Set challenging, but attainable goals
Don’t expect a writing intern to win a Pulitzer, a science intern to develop the next great patent, a sales intern to land your company’s biggest client, or a tech-savvy intern to build the next Facebook. Setting goals outside the capabilities of your intern may lead to frustration, while goals that are too easy will bring on boredom.
Interns should be mentored, not watched like a hawk. You can put them on a leash, but make it a long leash. Interns come with a huge bucket of enthusiasm; don’t stifle it.
It may be summer, but it’s not summer camp. Let your interns know that their work is very important to the success of your business, and that you expect deadlines to be met — and work quality to be high.
Abide by labor laws
In order for internships in “for profit” companies to qualify as unpaid, they must meet six federal legal criteria as outlined in this United States Department of Labor fact sheet. If these six criteria are not satisfied, then an “employment” relationship exists, which means the intern must be paid.

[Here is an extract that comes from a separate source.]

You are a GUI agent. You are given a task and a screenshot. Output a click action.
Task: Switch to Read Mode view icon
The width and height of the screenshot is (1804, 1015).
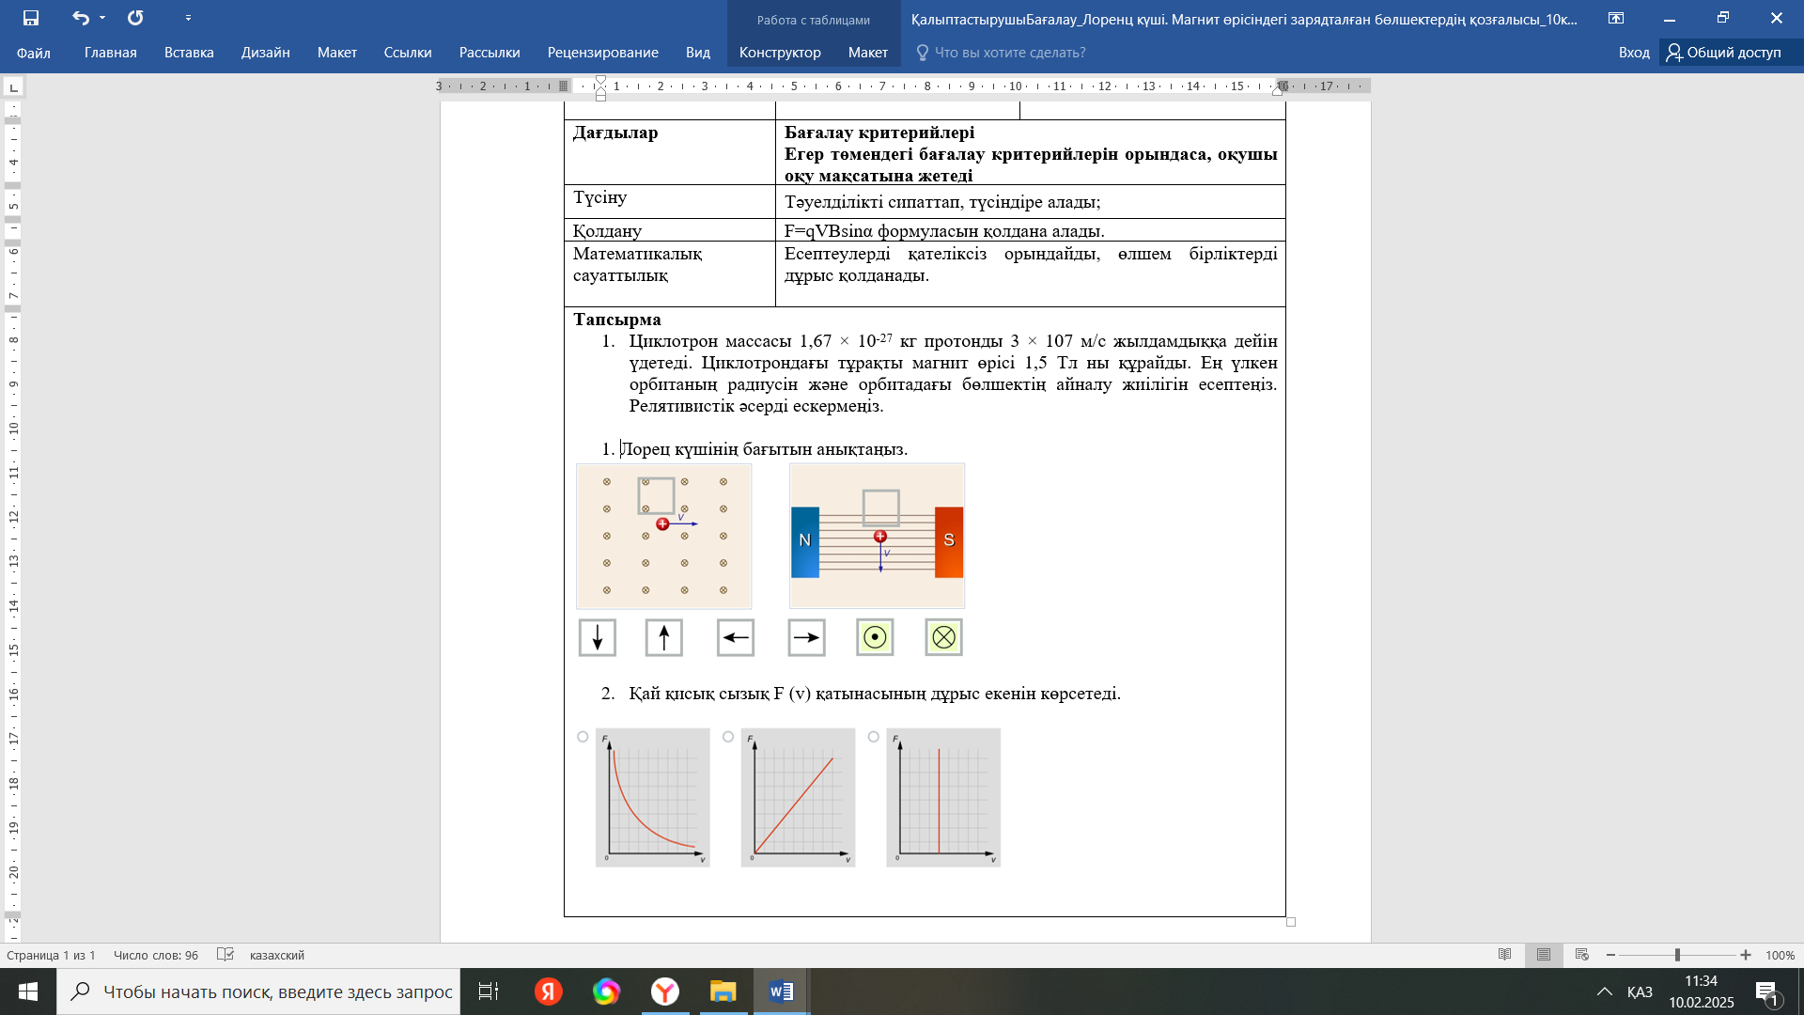click(1505, 955)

Additionally, I believe open communication with interns is essential. Get your interns started on the right foot by encouraging them to:
Look around and listen
Interns should pay attention to the comings-and-goings of more experienced colleagues, and routinely ask for feedback on their performance.
While they have the opportunity, interns should network with as many colleagues as they can, going out with the group for Happy Hour and attending the summer party.
When dealing with other team members, interns should come across as gracious and can-do. They should constantly look for ways to share their expertise and add value to the team’s operations.
With the right preparation and guidance, your interns will contribute substantially to your team, both workwise and interpersonally. You know you’ve managed them the right way when, at the end of the summer, your team members ask if an intern can stay on as a full timer.